Mitt winning narrowly in the swing States, as the polls had polled, would surely outpoint Obama’s circumventing Florida’s spoiled ballots and seven-hour waiting lines and the plurality of free thinkers in California, West vs. Eastwood. But we’re getting ahead of the narrative.
It was self evident to remember that Wall Street was Republican. In fact, long before November, Larry Kudlow, the CNBC soothsayer, had been soothing that dire results would befall the market with an Obama win, all because of the evils of socialism and big government, and frivolous spending on little old ladies and health care.
In the days since November 6, that’s been a little difficult to explain with a straight face – even allowing for the market’s Ouija board mystique – since the Dow Jones Average has taken a dead-cat bounce from 12,600 just after the election, to a recent record high over 14,000.
You’ll remember that the Ouija board has a mind of its own, or is magically consensual, distilling the will of the assembled players. Like communal prayer working miracles. Like a stock market. As a player, it helped if you had gone to Sunday School as a kid, or at least had a father who was an imitation options trader on CNBC.
The Dow Jones Index, which is really a Republican dance card, reminds me of a Ouija board.

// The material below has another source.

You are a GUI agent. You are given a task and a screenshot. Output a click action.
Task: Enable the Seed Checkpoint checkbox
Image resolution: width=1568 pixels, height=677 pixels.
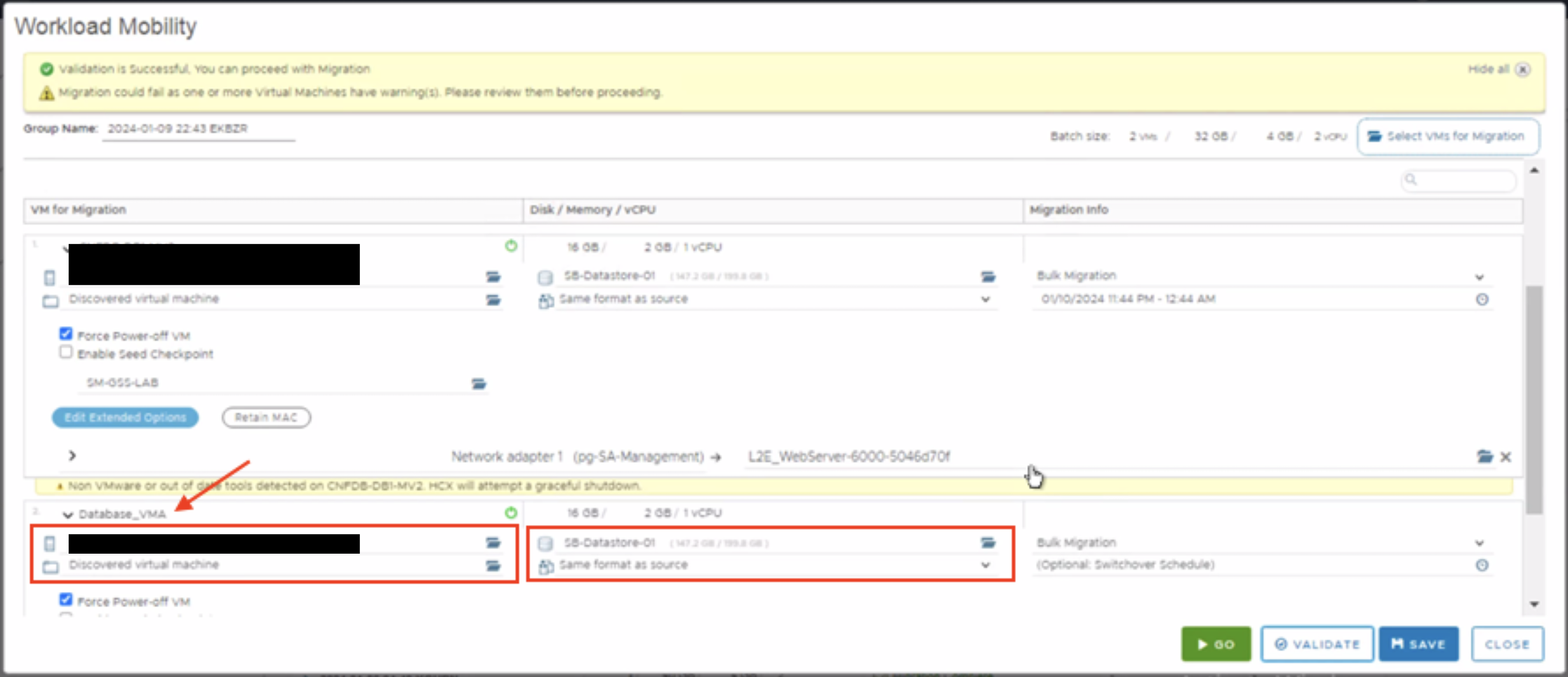point(66,352)
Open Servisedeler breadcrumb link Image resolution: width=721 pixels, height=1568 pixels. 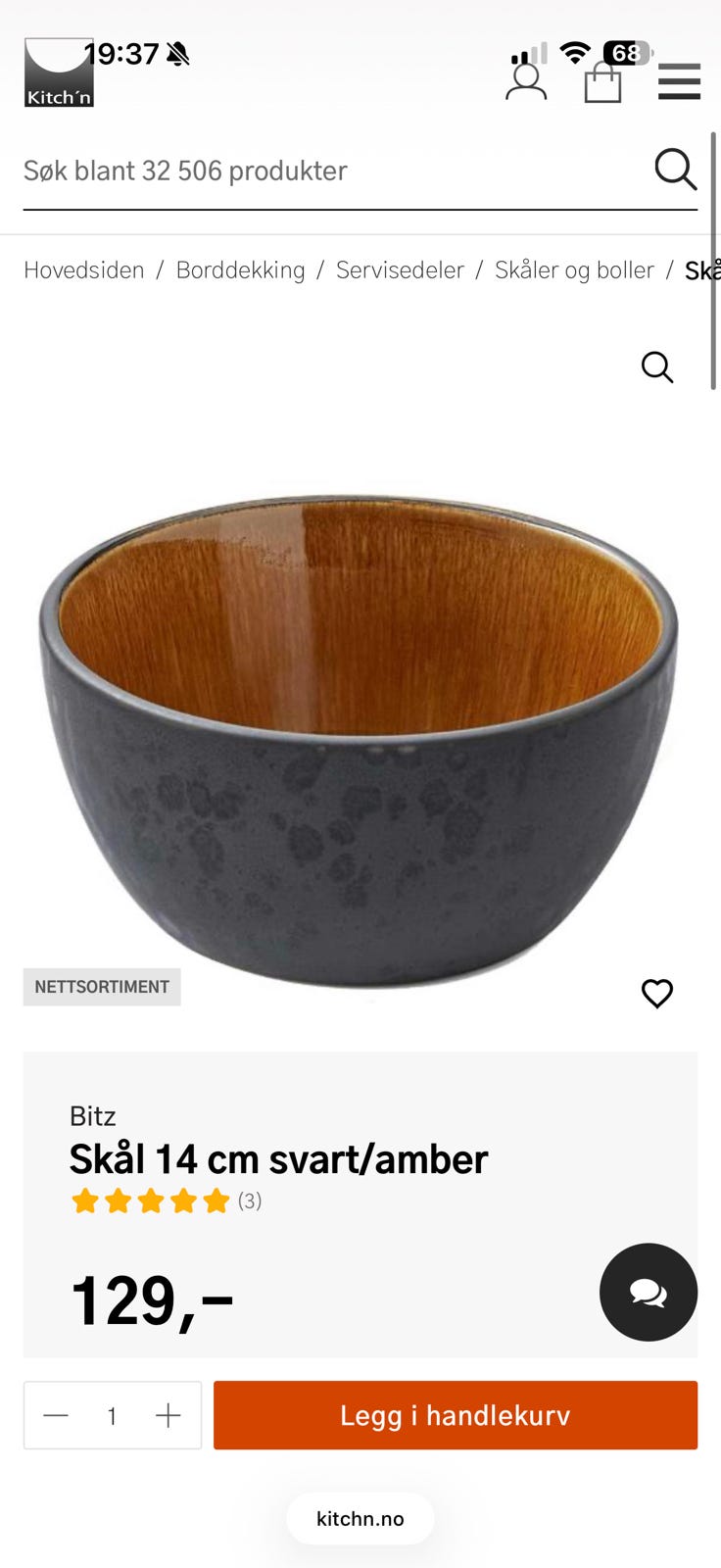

Financial talking heads, Wall Street traders and Mom and Pop investors all pretend that the market moves up, down or sideways in response to broad prevailing attitudes, taking into account the likely business cycle outlook, politics and the thousand internecine shocks that flesh is heir to, such as Obama’s scheme to trash free enterprise. The Ouija-like stock market sorts all this matrix out and then acts with what is considered to be a mind of its own.
Doesn’t that sort of give you a creepy feeling up your spine? On the other hand, sometimes I wonder if there are other twitchy fingers at work. Mostly Republican fingers. Perhaps the market marches to a far more simplistic drummer – one which plays a powerful paradiddle, engaging huge volumes of automated, programmed institutional trading.

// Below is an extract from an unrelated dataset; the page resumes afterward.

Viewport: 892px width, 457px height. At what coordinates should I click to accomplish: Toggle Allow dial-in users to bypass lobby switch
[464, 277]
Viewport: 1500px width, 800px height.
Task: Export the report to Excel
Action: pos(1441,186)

So if the market’s big movers are all over the board like an invisible Ouija presence, moving that kidney-shaped index to “yes” (up) or “no” (down) according to the avoirdupois of their position sheets, which is to say their inventory of bonds, stocks and short positions, how can they be reacting so positively to the dreaded Obama resurgence? Unless of course everybody pretends that the market has a mind of its own, not remotely reflective of a Democratic administration. Rather, it’s plausible that those twitchy unregulated fingers could be doing the will of the followers of Rove and Norquist.
Meanwhile, the talking heads produce an inexhaustible stream of reasons for a bull market despite a Democratic White House: corporate earnings reports, a lack of gastric disturbance within the Federal Reserve System (or indeed dyspepsia on the part of its grand vizier, Ben Bernanke), zero interest rates, juiced-up money supply, the wealth of nations and the resolute determination of a Republican House to trash any hint of egalitarianism from the White House that might suggest a soupcon of socialism, which is to say anathema to, and a perceived impediment to, unbridled greed.
So now it’s easy to explain why the Republican Street, not the second-term Presidency, is responsible for this boots-and-saddles market. From Cantor’s freshly minted bullish immigration policy to Boehner’s resolute campaign to create jobs; earnings reports reflecting all those Republican CEOs and their guidance, while Republican governors uniformly taking action to crack down on unruly unions and enhance greater free enterprise.
Mission accomplished, as Dubbleya used to say. The sour grapes produce sweet vermouth after all.